Her daughter had been smart, even at twelve, she would remember and know where to look.

But no such call had come.

And self depreciatingly she had thought it was inevitable, no one who had witnessed what Sara had would want to be burdened with a daily reminder.

So there had been no sign of her until the sight of her name in the Chronicle paper had nearly stopped her heart.

It had to be her, there couldn't be many Sidle's and on top of that the chances of one spelling Sara without the H? Too much of a coincidence.

She had felt such awe and wonder at a child of hers gaining a masters degree, and she had found a small amount of peace in that. No child she could have raised would have come that far in life. She had been better off, wherever she had been.

She hadn't been afflicted with the illness she had battled; she hadn't ended up on the streets, or any of the many things that could have easily befallen her.

But she had imagined scenarios of every kind, but mainly simple kismet accidents, bumping into her daughter in the windy streets of Frisco. Stepping into a bakery and finding herself behind her in a queue. Looking across at a streetlight to find her in the next car.

And every time she just knew her.

Instinctively knew her.

She had even hovered around the university buildings on her lunch breaks, hoping.

And been disappointed.

Wondering if the University office might give her an address, or at least a current workplace, but she was never brave enough to ask.

And all this time she had been in another State.

Working in an amazing job.

Helping others.

Loved by others.

She couldn't help but see this as a sign.

A reminder that not all was lost.

Her daughter was alive, when by all accounts she shouldn't be.

Her daughter helped people for a living, that beautiful soul, that caring light within her hadn't died that night as she had always feared.

What harm could contacting her do?

She did not have to reply if she did not wish too.

She could contact her to wish her well in her recovery.

The notion was in her heart now.

After all that had happened.

This was a chance to begin to set things right.

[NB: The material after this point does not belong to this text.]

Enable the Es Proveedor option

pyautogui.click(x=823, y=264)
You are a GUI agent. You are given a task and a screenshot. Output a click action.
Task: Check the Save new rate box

To rid them both of old ghosts.

She had so much to tell her, so much she wanted to show her.

About how far she had come, how different her life was now.

And she had so many questions.

At the edge of the parking lot a lone telephone box stood, and the gear well was full of parking meter change.

She wouldn't be able to hear the voice she longed too.

But she could do this, reach out, change everything, and give her daughter the choice.